Activity: Show each line of the records below where the word "envelope" occurs.

Material for the task:
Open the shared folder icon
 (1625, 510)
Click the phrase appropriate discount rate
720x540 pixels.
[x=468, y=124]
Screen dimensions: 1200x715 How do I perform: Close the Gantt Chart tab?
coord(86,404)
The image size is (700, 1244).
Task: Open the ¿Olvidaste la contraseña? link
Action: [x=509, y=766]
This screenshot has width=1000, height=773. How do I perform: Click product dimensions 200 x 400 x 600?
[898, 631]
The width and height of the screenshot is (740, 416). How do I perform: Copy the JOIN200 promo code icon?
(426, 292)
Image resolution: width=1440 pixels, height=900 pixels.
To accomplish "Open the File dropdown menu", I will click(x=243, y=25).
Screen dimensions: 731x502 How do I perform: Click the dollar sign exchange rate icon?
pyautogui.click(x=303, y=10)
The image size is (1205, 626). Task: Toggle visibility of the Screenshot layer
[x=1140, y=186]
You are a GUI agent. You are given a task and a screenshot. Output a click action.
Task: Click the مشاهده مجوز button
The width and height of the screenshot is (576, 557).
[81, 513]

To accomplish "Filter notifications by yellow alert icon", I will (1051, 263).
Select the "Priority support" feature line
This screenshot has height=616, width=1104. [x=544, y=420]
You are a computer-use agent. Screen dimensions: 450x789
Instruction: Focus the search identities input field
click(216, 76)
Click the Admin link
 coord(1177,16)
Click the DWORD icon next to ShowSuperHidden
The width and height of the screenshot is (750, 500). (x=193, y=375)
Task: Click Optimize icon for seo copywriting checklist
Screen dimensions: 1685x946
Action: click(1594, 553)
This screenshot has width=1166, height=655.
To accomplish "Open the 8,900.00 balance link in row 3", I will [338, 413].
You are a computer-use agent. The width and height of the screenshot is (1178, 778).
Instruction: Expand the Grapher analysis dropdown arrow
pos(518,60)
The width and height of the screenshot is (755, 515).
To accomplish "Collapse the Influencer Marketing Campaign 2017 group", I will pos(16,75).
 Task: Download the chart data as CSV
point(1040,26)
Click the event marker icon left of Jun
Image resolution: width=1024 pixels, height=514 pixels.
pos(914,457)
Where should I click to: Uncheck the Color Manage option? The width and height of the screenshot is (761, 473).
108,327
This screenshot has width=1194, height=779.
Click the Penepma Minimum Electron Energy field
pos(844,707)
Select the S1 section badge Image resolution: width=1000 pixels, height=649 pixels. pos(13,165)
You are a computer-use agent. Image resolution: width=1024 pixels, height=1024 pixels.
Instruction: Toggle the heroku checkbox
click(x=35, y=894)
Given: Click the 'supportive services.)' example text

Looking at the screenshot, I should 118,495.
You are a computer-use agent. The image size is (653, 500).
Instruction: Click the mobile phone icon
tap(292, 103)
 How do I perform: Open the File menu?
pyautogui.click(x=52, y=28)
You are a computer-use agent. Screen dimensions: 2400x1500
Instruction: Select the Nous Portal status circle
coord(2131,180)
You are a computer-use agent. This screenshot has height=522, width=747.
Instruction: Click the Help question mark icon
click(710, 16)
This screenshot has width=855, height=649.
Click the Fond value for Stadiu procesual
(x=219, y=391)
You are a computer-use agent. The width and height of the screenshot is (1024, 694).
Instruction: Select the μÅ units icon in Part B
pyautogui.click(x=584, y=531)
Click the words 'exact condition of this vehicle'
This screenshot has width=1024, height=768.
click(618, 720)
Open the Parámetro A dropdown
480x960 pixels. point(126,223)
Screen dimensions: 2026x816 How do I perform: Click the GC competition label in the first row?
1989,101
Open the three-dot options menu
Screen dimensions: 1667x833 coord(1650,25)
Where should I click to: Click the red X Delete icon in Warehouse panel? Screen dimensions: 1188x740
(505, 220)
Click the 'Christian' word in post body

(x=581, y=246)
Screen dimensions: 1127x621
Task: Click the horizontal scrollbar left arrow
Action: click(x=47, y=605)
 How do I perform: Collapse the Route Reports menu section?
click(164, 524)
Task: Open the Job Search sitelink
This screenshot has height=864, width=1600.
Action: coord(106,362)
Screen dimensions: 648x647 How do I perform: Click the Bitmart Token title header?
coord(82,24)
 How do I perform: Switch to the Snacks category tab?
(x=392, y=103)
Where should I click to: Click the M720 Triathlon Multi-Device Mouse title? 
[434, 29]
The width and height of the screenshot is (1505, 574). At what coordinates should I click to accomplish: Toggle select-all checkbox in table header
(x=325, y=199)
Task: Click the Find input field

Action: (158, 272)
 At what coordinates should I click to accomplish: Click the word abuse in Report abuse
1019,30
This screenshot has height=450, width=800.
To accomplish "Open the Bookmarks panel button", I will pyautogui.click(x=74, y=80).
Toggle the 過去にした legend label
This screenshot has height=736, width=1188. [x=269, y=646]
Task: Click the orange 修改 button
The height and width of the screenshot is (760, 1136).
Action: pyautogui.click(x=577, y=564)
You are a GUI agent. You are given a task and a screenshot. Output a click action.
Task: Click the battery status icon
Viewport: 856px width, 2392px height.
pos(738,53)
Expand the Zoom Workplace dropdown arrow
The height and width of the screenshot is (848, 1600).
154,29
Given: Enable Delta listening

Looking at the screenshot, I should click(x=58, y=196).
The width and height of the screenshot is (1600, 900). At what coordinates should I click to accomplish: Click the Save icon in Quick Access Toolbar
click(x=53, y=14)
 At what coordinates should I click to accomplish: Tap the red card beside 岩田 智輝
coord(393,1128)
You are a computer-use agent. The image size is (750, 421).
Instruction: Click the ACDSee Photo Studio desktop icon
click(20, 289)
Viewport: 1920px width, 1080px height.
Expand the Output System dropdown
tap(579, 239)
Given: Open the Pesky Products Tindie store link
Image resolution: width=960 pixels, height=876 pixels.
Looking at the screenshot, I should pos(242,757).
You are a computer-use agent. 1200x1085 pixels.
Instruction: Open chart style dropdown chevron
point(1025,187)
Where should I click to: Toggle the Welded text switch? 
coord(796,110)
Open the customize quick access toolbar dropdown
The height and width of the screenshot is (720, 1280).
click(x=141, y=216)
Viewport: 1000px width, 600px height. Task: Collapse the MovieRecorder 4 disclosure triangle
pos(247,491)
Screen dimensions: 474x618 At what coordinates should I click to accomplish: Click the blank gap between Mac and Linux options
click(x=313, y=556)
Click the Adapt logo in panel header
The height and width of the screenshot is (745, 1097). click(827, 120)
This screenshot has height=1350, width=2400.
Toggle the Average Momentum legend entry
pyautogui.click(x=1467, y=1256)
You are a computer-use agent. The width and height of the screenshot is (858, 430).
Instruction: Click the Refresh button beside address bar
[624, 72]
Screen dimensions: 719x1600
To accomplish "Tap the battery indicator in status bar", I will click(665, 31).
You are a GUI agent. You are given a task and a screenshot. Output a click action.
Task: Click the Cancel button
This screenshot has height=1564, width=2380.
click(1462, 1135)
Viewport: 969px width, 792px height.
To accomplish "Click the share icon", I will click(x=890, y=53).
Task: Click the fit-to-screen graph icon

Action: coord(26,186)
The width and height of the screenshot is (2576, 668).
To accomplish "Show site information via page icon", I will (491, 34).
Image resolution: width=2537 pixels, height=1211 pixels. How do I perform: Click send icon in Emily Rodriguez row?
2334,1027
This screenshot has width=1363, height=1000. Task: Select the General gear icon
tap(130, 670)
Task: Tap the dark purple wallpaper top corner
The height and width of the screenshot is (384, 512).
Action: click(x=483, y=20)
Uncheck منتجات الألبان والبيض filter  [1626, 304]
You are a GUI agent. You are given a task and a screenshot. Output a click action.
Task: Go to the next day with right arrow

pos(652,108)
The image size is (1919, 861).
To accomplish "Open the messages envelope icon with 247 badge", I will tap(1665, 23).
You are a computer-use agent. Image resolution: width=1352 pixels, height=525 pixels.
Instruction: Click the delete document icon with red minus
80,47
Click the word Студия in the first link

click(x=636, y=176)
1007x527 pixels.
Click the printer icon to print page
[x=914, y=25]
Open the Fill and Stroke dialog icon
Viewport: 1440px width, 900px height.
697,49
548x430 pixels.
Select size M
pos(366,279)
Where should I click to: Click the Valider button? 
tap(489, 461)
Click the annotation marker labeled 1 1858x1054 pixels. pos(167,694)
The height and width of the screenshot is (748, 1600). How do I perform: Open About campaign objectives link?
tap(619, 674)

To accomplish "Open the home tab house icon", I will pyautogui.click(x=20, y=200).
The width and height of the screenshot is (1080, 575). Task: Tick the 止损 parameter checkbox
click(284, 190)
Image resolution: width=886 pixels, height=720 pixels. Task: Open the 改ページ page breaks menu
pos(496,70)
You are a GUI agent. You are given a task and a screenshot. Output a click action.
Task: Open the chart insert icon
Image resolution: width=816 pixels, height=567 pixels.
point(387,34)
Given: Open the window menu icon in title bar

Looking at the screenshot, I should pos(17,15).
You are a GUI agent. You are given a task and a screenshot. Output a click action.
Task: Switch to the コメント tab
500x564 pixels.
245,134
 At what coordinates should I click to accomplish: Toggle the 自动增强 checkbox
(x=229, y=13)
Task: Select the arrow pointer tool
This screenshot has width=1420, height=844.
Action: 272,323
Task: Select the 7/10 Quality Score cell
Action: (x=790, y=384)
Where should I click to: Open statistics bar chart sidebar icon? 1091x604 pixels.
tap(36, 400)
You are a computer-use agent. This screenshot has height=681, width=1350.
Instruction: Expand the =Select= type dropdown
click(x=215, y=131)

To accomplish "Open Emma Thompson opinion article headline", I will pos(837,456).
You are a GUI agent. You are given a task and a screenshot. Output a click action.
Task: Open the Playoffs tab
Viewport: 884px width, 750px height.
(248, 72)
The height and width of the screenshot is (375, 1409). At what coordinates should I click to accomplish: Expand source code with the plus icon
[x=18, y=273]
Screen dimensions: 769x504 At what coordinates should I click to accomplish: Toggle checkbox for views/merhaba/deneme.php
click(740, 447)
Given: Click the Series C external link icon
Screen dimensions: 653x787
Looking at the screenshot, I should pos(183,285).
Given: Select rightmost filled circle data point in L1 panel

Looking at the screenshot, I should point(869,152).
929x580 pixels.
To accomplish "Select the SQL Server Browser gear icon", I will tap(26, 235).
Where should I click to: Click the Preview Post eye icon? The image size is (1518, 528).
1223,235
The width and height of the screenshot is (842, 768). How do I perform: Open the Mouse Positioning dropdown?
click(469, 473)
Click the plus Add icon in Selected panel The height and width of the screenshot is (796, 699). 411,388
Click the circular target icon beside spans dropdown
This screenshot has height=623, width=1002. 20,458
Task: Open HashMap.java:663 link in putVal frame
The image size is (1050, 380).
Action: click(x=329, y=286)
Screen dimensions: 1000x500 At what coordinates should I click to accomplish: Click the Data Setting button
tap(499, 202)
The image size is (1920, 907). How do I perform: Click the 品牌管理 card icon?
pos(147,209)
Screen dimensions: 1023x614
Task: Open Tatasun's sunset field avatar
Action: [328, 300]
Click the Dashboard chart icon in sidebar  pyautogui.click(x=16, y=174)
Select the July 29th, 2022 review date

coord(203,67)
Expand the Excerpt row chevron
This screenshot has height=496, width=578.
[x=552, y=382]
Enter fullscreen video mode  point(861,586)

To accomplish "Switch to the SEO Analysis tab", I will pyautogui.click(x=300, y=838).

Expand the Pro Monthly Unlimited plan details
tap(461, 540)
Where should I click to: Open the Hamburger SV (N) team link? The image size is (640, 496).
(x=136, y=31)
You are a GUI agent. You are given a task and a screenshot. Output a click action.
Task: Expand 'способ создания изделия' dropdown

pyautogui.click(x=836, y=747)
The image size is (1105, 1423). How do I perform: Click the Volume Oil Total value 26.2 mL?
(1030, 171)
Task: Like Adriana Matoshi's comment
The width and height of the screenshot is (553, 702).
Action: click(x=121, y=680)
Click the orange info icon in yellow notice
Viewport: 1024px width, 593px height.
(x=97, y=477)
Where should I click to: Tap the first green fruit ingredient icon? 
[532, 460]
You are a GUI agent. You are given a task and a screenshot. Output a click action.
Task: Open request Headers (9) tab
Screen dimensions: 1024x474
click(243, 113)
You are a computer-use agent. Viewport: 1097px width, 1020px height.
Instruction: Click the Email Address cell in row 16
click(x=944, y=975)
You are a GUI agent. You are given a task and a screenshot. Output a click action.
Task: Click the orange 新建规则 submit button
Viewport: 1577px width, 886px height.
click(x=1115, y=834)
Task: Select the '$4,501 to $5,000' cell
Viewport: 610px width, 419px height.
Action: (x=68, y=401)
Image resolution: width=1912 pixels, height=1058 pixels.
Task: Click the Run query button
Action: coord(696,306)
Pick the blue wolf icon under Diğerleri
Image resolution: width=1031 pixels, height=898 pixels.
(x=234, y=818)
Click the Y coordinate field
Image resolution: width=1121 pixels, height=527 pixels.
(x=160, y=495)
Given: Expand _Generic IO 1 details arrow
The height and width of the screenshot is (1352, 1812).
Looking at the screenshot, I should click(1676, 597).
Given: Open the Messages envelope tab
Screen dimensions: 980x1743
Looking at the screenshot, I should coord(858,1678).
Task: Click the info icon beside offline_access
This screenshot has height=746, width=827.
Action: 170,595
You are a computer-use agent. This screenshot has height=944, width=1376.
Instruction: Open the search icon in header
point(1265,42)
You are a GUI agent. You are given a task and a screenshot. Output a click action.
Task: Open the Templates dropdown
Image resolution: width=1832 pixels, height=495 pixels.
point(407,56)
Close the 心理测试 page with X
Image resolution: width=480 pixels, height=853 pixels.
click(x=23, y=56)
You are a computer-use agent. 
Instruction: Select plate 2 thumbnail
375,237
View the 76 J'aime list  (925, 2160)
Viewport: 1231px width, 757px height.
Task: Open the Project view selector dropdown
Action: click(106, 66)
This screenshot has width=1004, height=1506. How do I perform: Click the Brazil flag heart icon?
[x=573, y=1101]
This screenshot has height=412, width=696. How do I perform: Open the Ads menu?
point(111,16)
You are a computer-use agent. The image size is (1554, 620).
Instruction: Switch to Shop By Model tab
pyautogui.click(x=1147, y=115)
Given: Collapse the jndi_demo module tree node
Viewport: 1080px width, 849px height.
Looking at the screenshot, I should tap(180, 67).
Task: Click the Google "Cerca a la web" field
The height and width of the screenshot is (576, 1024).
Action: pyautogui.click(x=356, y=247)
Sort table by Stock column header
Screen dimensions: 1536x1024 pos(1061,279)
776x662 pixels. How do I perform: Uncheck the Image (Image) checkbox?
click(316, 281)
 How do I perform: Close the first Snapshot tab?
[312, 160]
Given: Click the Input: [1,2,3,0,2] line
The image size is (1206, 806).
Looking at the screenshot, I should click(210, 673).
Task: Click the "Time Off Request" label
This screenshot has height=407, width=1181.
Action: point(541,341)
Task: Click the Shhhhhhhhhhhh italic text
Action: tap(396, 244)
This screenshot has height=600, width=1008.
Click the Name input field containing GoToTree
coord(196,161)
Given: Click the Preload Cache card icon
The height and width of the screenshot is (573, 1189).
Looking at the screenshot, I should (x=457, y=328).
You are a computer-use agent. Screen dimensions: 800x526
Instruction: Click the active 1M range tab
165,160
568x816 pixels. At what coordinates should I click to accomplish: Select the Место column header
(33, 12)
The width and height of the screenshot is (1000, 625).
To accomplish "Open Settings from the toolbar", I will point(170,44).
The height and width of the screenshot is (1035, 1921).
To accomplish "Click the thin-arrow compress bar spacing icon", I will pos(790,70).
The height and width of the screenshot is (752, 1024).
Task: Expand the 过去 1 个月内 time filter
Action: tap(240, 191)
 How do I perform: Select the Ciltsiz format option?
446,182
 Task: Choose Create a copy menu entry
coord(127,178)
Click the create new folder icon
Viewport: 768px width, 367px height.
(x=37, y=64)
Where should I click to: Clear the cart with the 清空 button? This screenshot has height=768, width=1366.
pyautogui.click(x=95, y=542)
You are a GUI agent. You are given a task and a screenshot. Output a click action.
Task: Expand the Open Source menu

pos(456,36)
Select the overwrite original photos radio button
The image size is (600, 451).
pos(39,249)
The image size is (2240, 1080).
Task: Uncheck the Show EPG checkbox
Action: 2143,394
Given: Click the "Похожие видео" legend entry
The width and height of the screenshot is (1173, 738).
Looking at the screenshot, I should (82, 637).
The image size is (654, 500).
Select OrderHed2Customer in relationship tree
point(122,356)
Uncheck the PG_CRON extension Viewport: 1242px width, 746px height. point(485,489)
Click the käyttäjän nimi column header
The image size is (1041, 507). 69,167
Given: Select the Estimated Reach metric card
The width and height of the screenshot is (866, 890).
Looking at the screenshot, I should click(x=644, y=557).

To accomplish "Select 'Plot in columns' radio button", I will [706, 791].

Exercise output:
To accomplish "Open the messages envelope icon with 247 badge", I will tap(1665, 23).
Given: Open the Messages envelope tab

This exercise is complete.